**TASK DESCRIPTION:**
A single figure is the whole answer: the number of lines in the entries that contain "Sirke".

**DATA EXCERPTS:**
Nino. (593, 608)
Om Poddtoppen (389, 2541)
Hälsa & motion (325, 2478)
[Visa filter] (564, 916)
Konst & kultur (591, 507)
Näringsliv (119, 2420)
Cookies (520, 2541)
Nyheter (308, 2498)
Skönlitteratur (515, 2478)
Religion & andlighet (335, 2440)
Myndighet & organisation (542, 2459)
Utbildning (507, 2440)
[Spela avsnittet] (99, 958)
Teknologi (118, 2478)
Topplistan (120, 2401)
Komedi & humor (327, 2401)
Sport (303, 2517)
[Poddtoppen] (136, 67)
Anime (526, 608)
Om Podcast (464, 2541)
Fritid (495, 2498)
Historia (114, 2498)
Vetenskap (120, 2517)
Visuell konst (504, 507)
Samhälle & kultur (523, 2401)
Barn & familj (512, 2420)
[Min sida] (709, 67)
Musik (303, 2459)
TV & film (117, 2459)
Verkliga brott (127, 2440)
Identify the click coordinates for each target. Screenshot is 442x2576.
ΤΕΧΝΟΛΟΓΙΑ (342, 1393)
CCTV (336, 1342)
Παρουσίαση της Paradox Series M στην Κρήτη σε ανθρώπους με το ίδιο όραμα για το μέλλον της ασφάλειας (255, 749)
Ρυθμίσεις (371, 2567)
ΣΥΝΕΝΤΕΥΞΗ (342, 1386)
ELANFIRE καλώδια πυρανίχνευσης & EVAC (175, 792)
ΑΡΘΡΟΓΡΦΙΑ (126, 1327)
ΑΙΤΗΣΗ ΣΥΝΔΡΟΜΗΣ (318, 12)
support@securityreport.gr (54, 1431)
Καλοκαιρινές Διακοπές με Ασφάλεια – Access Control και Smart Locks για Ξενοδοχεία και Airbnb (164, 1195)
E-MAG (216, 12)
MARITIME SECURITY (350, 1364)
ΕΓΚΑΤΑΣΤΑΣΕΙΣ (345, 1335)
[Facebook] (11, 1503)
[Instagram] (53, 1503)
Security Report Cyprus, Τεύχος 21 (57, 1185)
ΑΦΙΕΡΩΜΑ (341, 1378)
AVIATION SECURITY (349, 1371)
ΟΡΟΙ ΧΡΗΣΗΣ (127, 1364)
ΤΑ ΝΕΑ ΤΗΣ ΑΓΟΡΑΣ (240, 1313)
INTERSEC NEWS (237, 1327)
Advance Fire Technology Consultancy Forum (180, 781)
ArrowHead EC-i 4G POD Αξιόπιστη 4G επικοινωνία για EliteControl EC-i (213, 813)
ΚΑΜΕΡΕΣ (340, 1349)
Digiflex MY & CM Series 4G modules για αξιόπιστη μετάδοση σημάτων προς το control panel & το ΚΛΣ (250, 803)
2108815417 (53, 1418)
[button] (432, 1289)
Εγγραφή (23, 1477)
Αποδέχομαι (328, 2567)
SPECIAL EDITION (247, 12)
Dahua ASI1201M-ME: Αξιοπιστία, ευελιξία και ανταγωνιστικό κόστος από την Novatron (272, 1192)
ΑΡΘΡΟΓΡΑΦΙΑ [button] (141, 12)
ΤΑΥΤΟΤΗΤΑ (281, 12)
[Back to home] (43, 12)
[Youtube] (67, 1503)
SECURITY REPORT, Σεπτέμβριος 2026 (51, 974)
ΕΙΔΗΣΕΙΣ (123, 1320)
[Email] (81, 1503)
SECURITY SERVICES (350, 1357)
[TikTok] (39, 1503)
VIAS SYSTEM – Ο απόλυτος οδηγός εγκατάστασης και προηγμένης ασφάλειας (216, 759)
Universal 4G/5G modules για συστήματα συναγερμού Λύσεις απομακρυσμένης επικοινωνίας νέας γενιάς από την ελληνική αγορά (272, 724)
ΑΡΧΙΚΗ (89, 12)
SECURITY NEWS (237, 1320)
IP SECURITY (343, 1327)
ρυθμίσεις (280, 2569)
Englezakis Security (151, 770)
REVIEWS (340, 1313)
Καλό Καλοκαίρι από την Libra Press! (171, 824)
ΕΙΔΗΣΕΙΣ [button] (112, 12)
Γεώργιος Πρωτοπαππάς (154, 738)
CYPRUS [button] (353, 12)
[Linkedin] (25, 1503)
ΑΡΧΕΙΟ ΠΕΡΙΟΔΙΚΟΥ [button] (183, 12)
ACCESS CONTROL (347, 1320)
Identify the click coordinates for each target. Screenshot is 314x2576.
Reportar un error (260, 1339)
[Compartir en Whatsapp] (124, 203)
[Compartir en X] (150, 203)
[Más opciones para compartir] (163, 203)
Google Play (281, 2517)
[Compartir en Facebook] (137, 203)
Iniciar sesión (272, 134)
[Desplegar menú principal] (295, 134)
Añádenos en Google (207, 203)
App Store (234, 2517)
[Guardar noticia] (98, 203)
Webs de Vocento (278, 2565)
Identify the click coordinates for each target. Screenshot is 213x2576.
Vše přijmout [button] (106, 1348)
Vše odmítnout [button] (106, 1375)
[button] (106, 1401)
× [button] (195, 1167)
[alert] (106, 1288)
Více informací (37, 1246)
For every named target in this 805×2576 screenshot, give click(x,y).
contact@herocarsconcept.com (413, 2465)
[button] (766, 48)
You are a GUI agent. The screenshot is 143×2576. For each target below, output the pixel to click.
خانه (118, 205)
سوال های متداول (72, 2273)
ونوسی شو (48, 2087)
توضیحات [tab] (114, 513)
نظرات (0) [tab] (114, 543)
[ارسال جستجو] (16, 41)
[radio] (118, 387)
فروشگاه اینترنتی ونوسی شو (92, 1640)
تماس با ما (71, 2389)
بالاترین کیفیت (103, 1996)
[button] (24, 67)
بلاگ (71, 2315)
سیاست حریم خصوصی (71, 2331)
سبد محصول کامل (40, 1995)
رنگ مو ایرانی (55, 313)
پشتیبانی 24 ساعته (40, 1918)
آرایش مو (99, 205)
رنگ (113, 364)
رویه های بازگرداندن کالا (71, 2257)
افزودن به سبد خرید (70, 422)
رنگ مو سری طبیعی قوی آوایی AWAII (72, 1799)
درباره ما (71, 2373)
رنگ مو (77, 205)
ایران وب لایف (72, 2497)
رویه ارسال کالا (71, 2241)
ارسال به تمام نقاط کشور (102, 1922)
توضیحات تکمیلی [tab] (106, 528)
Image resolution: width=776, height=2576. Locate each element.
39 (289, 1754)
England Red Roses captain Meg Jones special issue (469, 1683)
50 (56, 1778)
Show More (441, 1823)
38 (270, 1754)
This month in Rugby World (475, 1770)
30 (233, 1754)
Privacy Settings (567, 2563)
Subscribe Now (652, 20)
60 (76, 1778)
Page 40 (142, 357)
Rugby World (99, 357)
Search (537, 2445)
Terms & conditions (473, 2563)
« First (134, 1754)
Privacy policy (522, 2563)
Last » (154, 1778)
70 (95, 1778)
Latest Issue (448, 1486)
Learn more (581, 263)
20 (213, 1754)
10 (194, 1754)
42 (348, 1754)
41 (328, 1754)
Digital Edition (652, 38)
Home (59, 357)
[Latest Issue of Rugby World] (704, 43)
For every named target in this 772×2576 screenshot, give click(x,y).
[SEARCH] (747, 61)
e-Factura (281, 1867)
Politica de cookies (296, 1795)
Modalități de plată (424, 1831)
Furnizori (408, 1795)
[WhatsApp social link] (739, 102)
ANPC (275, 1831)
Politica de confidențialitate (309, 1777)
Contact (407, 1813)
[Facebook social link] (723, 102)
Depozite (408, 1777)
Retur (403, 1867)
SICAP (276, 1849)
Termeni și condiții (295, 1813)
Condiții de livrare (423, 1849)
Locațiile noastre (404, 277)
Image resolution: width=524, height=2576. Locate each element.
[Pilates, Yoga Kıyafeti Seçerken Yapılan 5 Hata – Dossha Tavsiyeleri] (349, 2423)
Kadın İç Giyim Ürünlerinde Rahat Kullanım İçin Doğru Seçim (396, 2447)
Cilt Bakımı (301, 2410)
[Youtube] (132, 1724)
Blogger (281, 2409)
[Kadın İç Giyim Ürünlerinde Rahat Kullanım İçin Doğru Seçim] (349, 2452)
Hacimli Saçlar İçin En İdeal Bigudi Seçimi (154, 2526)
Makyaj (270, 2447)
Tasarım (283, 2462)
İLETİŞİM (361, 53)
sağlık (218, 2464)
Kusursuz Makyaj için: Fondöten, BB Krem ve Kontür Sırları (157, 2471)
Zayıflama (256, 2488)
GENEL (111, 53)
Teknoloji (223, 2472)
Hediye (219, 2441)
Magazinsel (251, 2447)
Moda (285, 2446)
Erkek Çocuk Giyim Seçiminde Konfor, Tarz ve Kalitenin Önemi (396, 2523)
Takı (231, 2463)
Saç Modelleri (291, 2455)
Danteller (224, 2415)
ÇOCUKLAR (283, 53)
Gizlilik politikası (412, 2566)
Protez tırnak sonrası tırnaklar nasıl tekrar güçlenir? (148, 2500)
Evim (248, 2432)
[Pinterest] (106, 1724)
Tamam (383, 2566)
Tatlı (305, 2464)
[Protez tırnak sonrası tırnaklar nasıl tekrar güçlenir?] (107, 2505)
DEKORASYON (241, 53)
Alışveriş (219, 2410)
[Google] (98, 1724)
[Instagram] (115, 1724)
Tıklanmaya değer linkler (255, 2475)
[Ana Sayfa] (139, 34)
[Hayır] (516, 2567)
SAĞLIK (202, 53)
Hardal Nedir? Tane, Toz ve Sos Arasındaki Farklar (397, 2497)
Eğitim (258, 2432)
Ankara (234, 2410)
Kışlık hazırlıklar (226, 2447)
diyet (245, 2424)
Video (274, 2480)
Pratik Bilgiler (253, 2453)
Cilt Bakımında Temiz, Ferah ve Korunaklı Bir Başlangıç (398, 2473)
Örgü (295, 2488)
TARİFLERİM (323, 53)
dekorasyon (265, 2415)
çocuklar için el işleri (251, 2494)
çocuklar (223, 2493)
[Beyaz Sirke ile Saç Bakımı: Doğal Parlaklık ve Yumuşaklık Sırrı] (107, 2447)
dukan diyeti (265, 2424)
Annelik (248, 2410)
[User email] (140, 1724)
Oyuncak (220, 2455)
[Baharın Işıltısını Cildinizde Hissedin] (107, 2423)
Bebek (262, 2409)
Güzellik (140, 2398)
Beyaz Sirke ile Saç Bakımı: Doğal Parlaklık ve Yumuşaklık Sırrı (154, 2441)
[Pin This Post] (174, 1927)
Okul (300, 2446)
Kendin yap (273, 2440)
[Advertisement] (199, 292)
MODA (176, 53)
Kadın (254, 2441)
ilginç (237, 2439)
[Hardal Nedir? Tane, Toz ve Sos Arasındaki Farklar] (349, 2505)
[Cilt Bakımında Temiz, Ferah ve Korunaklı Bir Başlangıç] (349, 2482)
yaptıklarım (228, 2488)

**ANSWER BOX:**
2